In the subgroup analysis, our study found that the CLAG ±M regimen was more effective than other cladribine-containing regimens in newly diagnosed AML patients, which might be related to the fact that this regimen contained drugs with different mechanisms of action. The addition of G-CSF might further improve the efficacy of cladribine combined with Ara-C. The CLAG ±M regimen has been successfully used in refractory or recurrent AML patients[Citation23,Citation24]. However, the experience of applying this regimen in induction therapy for newly diagnosed AML patients was not sufficient. The CLAG ±M regimen has shown to improve the CR rate without increasing the ED rate, so it could be considered more widely used for first-line and lifesaving treatment of AML patients. Although the original PALG clinical trial excluded elderly patients, some studies have been conducted only in the elderly population. Our results showed that in the elderly patients group, the CR rate was relatively low and the ED rate was relatively high. This is due to the poor physical condition of elderly patients and the characteristics of easy comorbidities. The conclusion is consistent with the actual situation. These results suggest that cladribine does not appear to be a significant benefit in induction therapy in elderly patients, but these studies have not yet taken factors such as age stratification and disease risk stratification into account.

Bone marrow suppression and infection are the main limiting factors for the use of cladribine. In this meta-analysis, the overall evaluation of post-chemotherapeutic toxicity was somewhat difficult because some clinical trials only briefly summarized hematologic and nonhematologic adverse events (AEs) without listing specific data. The most common toxicities included neutropenia and thrombocytopenia, and the most common non-toxicities included nausea, diarrhea, mucositis, and hemorrhage. In this study, the median time of days for neutrophils<0.5 × 109/L, days for platelets<50 × 109/L, and duration of hospital stay after treatment were analyzed. The results showed that neutropenia lasted for more than 2 weeks on average. Given that cladribine can reduce lymphocytes for a long time, it is recommended to routinely use antibacterial and antifungal drugs to prevent infection after cladribine treatment. Similarly, thrombocytopenia lasted for more than 2 weeks, suggesting that more supportive treatment was needed after chemotherapy. The length of hospital stay was not significantly longer than that of conventional treatment, which reflected the tolerability of cladribine. In terms of OS and DFS assessment after chemotherapy, the included clinical studies provided few data and inconsistent standards, which need to be further analyzed by more clinical studies.
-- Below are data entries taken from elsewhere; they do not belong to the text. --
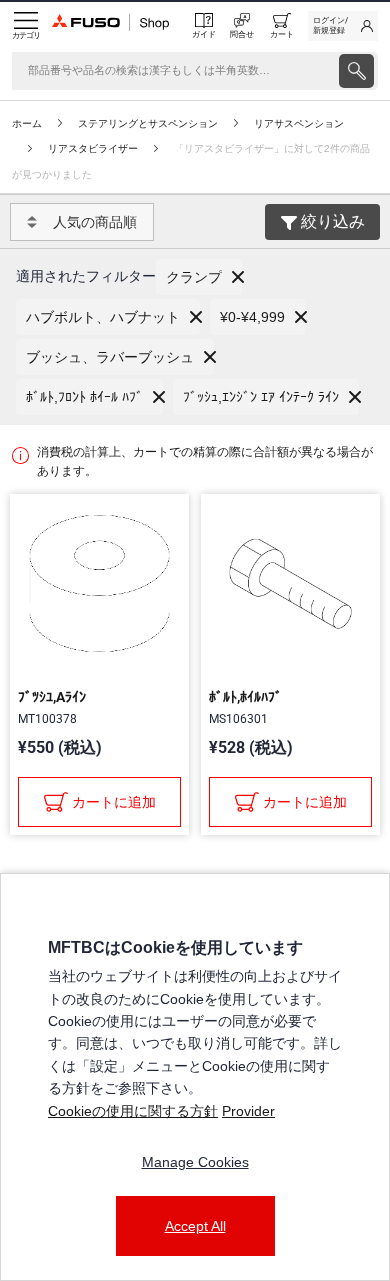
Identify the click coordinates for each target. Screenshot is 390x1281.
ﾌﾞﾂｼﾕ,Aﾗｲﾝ (52, 697)
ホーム (27, 123)
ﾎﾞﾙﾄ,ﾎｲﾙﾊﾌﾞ (245, 697)
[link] (343, 26)
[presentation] (356, 71)
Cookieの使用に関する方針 (133, 1111)
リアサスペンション (299, 123)
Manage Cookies (195, 1162)
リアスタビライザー (93, 148)
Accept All (195, 1226)
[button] (199, 277)
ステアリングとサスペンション (148, 123)
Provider (248, 1111)
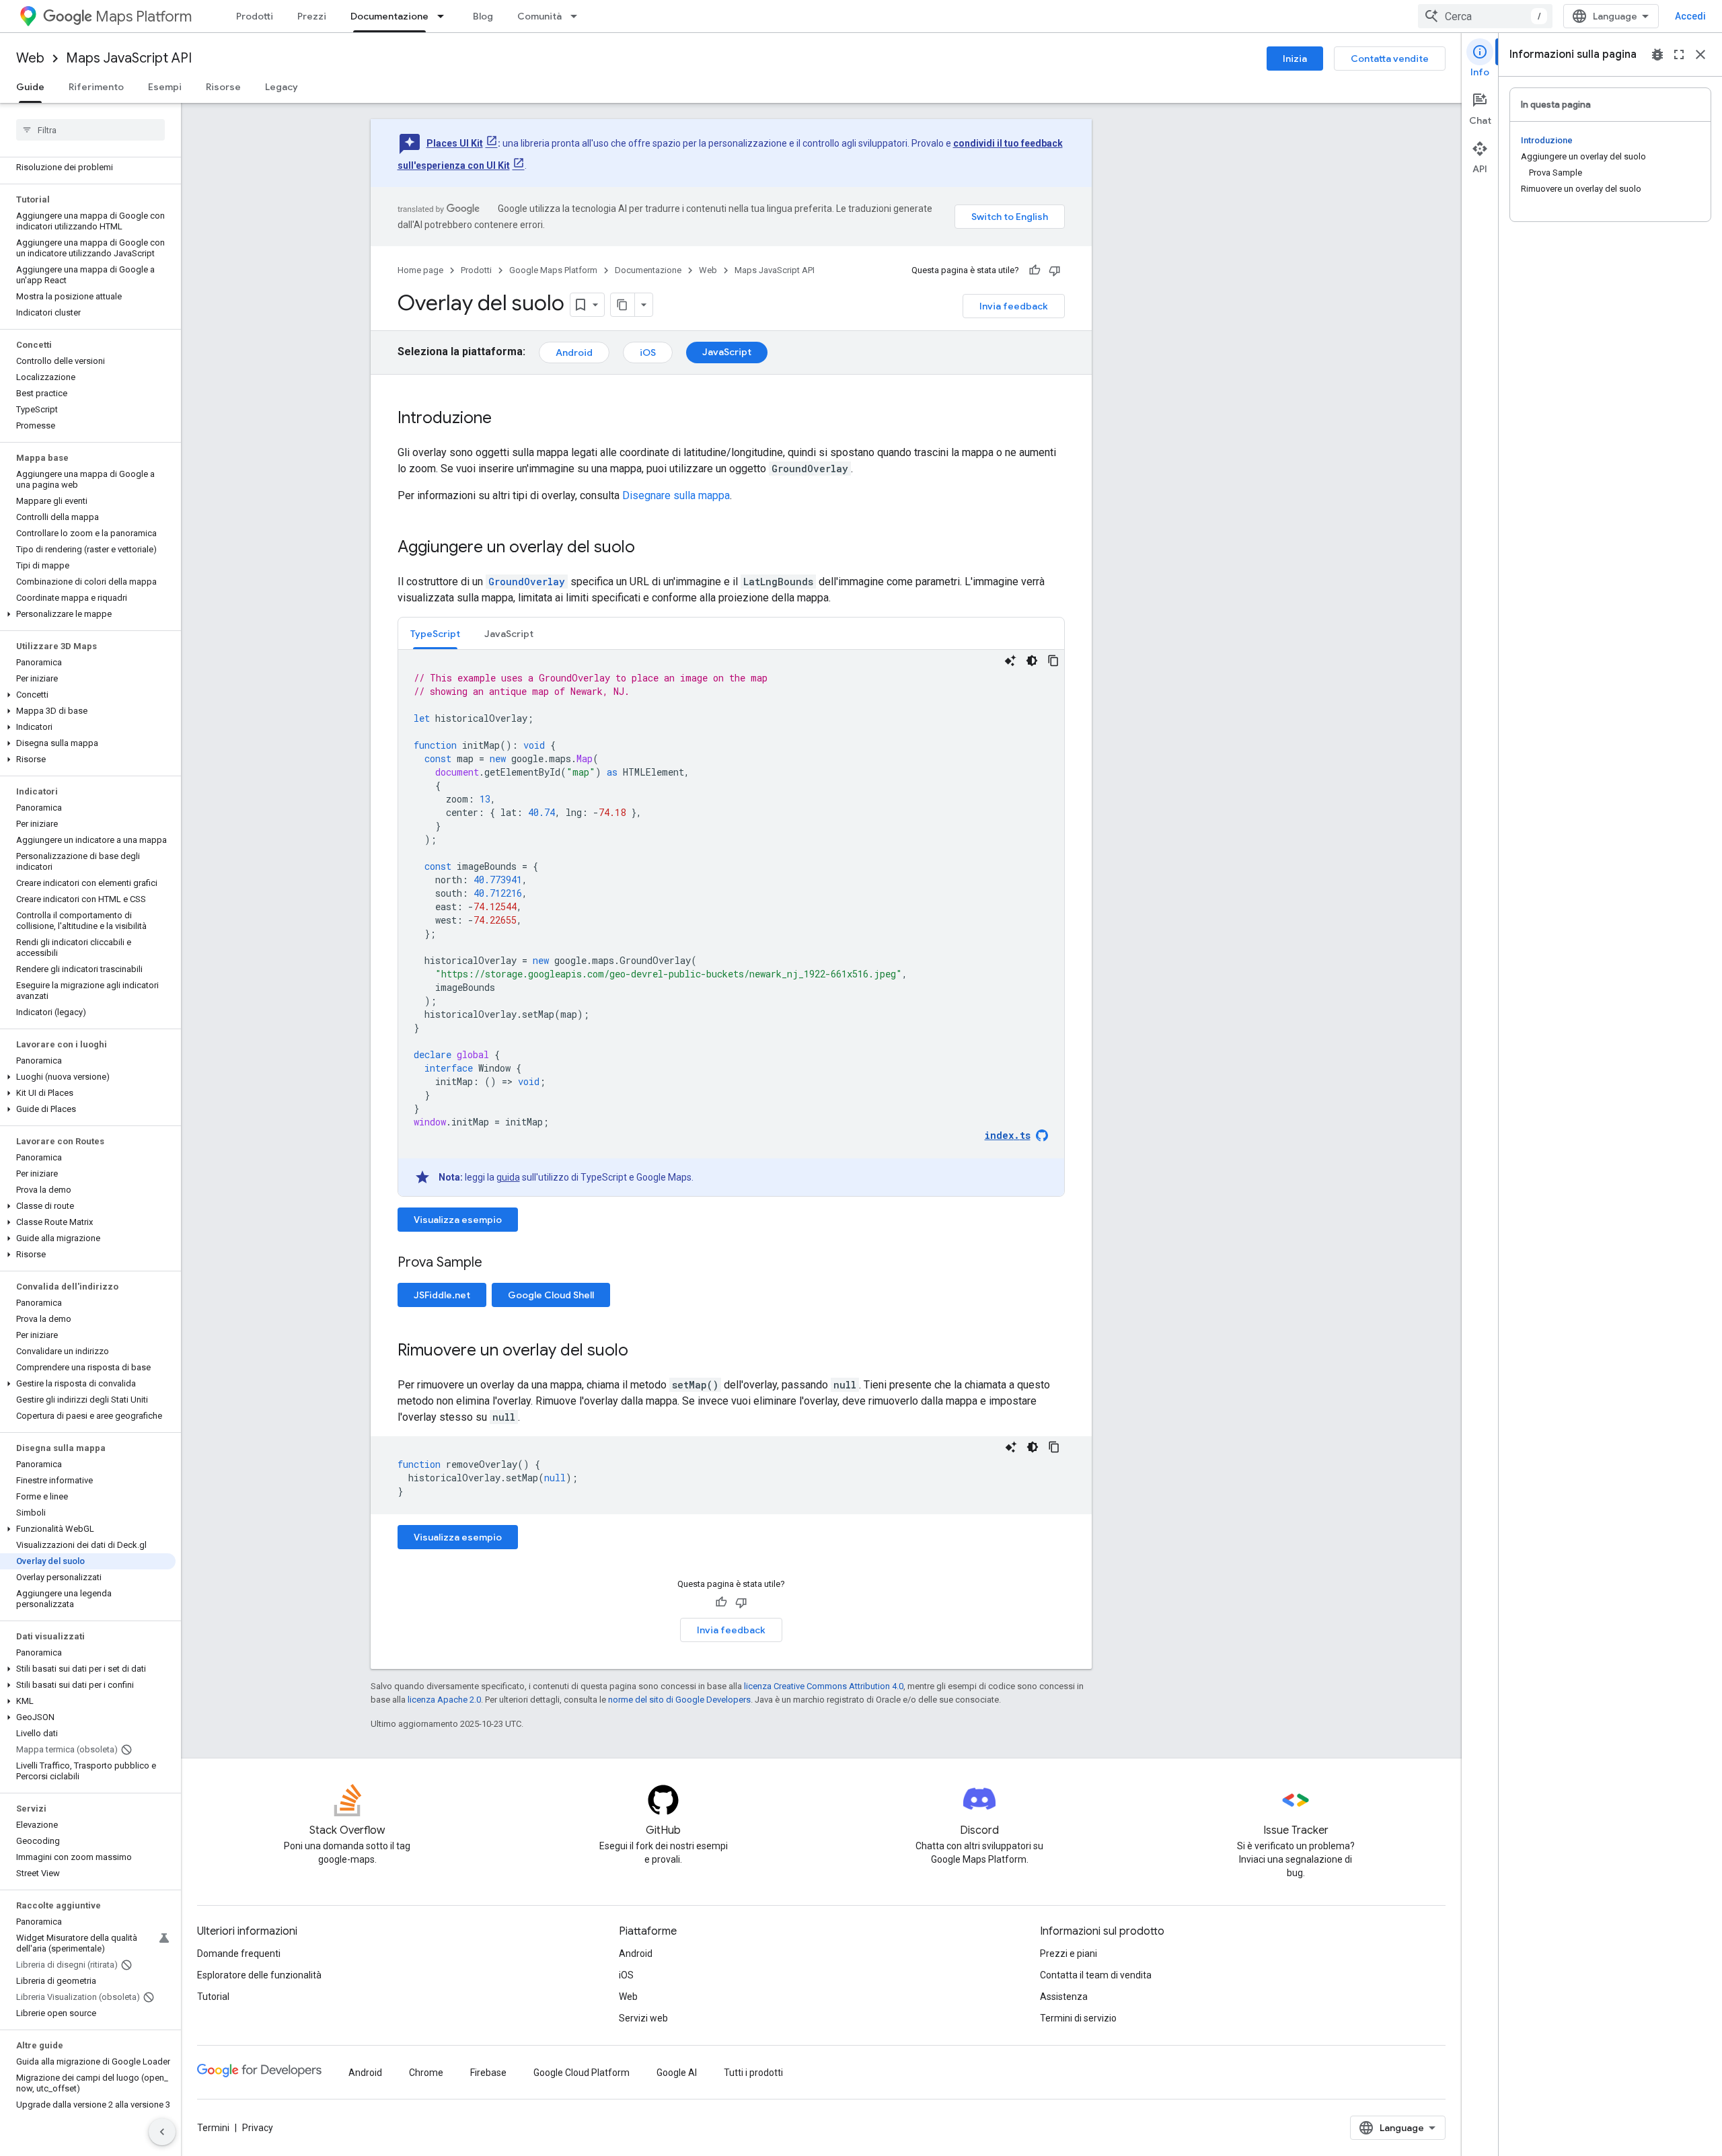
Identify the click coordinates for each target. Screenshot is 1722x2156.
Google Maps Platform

In addition, this study has several limitations. First, few randomized controlled trials were included in this study. Most of the studies were retrospective analysis or phase I/II clinical trials, which might be in the range of relatively low confidence. Second, another limitation is significant heterogeneity. The possible causes for heterogeneity were possibly mainly because of the different schedules and the various average daily doses applied in these trials. Therefore, we used a random effects model to reduce heterogeneity. Additionally, publication bias might exist since unpublished articles were not included in our meta-analysis, and the number of patients and trials enrolled in this study was relatively small. To determine whether our study fully evaluated the cladribine-containing regimen as an effective and safe treatment for newly diagnosed AML patients, we need more large-sample and high-quality clinical trials to increase the reliability of our findings.

Conclusion

Our meta-analysis observed that the cladribine-containing regimen might be an effective and well-tolerated treatment option for newly diagnosed AML patients, with high efficacy and acceptable side effects. To improve the overall response and maintain durable remission, further studies should focus on determining the best administration schedule and developing the optimal combination with cladribine.

Disclosure statement

No potential conflict of interest was reported by the author(s).

Additional information

Funding

There was no funding to support this work.